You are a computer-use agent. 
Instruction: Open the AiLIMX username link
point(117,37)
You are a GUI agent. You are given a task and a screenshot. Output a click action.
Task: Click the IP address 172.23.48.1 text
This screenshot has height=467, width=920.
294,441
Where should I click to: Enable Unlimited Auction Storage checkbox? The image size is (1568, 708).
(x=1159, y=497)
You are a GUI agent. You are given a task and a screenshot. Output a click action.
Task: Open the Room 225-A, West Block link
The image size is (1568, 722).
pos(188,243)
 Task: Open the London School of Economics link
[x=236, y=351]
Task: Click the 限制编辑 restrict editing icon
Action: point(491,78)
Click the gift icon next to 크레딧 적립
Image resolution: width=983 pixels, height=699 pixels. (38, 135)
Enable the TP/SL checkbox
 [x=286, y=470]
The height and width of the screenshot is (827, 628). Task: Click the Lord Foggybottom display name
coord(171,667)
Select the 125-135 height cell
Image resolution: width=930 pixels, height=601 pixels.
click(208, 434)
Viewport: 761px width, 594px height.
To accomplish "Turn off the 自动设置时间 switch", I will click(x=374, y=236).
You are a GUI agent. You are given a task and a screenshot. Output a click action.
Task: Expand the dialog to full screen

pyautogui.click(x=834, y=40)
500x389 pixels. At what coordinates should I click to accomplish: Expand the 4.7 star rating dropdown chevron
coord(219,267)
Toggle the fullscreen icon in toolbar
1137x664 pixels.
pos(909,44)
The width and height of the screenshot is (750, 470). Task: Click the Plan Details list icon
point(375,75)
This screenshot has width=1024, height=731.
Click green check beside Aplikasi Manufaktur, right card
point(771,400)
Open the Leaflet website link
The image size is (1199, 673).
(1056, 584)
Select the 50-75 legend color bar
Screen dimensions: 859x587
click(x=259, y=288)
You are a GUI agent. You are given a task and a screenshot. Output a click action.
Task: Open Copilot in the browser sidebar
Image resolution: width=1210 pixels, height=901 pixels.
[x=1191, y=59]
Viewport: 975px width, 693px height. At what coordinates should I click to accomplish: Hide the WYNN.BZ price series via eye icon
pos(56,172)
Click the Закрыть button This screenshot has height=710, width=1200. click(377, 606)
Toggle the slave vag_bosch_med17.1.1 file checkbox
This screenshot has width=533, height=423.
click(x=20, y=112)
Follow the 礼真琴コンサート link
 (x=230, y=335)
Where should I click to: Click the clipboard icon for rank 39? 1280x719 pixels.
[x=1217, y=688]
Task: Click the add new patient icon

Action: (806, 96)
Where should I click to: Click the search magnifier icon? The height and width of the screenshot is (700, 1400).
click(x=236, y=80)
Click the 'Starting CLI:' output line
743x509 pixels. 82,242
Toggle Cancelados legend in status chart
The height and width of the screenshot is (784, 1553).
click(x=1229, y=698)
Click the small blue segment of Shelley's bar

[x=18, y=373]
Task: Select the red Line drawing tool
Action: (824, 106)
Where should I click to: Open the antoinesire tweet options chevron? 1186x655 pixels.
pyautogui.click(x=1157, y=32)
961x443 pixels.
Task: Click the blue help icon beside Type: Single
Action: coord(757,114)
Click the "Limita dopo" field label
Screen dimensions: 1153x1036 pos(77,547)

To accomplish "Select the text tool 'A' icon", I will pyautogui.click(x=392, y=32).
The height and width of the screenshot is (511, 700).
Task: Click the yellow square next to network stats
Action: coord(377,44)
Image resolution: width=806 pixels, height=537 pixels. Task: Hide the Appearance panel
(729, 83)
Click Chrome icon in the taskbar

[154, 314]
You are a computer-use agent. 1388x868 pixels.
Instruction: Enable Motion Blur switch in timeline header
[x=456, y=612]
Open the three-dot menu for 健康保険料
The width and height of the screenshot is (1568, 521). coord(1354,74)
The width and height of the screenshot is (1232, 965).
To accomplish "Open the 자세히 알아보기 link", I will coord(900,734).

______________________________

## Description of the task
A word-for-word copy of all the entries is required.

## Answer
You are a computer-use agent. 
Instruction: Open the AiLIMX username link
point(117,37)
You are a GUI agent. You are given a task and a screenshot. Output a click action.
Task: Click the IP address 172.23.48.1 text
This screenshot has height=467, width=920.
294,441
Where should I click to: Enable Unlimited Auction Storage checkbox? The image size is (1568, 708).
(x=1159, y=497)
You are a GUI agent. You are given a task and a screenshot. Output a click action.
Task: Open the Room 225-A, West Block link
The image size is (1568, 722).
pos(188,243)
 Task: Open the London School of Economics link
[x=236, y=351]
Task: Click the 限制编辑 restrict editing icon
Action: point(491,78)
Click the gift icon next to 크레딧 적립
Image resolution: width=983 pixels, height=699 pixels. (38, 135)
Enable the TP/SL checkbox
 [x=286, y=470]
The height and width of the screenshot is (827, 628). Task: Click the Lord Foggybottom display name
coord(171,667)
Select the 125-135 height cell
Image resolution: width=930 pixels, height=601 pixels.
click(208, 434)
Viewport: 761px width, 594px height.
To accomplish "Turn off the 自动设置时间 switch", I will click(x=374, y=236).
You are a GUI agent. You are given a task and a screenshot. Output a click action.
Task: Expand the dialog to full screen

pyautogui.click(x=834, y=40)
500x389 pixels. At what coordinates should I click to accomplish: Expand the 4.7 star rating dropdown chevron
coord(219,267)
Toggle the fullscreen icon in toolbar
1137x664 pixels.
pos(909,44)
The width and height of the screenshot is (750, 470). Task: Click the Plan Details list icon
point(375,75)
This screenshot has width=1024, height=731.
Click green check beside Aplikasi Manufaktur, right card
point(771,400)
Open the Leaflet website link
The image size is (1199, 673).
(1056, 584)
Select the 50-75 legend color bar
Screen dimensions: 859x587
click(x=259, y=288)
You are a GUI agent. You are given a task and a screenshot. Output a click action.
Task: Open Copilot in the browser sidebar
Image resolution: width=1210 pixels, height=901 pixels.
[x=1191, y=59]
Viewport: 975px width, 693px height. At what coordinates should I click to accomplish: Hide the WYNN.BZ price series via eye icon
pos(56,172)
Click the Закрыть button This screenshot has height=710, width=1200. click(377, 606)
Toggle the slave vag_bosch_med17.1.1 file checkbox
This screenshot has width=533, height=423.
click(x=20, y=112)
Follow the 礼真琴コンサート link
 (x=230, y=335)
Where should I click to: Click the clipboard icon for rank 39? 1280x719 pixels.
[x=1217, y=688]
Task: Click the add new patient icon

Action: (806, 96)
Where should I click to: Click the search magnifier icon? The height and width of the screenshot is (700, 1400).
click(x=236, y=80)
Click the 'Starting CLI:' output line
743x509 pixels. 82,242
Toggle Cancelados legend in status chart
The height and width of the screenshot is (784, 1553).
click(x=1229, y=698)
Click the small blue segment of Shelley's bar

[x=18, y=373]
Task: Select the red Line drawing tool
Action: (824, 106)
Where should I click to: Open the antoinesire tweet options chevron? 1186x655 pixels.
pyautogui.click(x=1157, y=32)
961x443 pixels.
Task: Click the blue help icon beside Type: Single
Action: coord(757,114)
Click the "Limita dopo" field label
Screen dimensions: 1153x1036 pos(77,547)

To accomplish "Select the text tool 'A' icon", I will pyautogui.click(x=392, y=32).
The height and width of the screenshot is (511, 700).
Task: Click the yellow square next to network stats
Action: coord(377,44)
Image resolution: width=806 pixels, height=537 pixels. Task: Hide the Appearance panel
(729, 83)
Click Chrome icon in the taskbar

[154, 314]
You are a computer-use agent. 1388x868 pixels.
Instruction: Enable Motion Blur switch in timeline header
[x=456, y=612]
Open the three-dot menu for 健康保険料
The width and height of the screenshot is (1568, 521). coord(1354,74)
The width and height of the screenshot is (1232, 965).
To accomplish "Open the 자세히 알아보기 link", I will coord(900,734).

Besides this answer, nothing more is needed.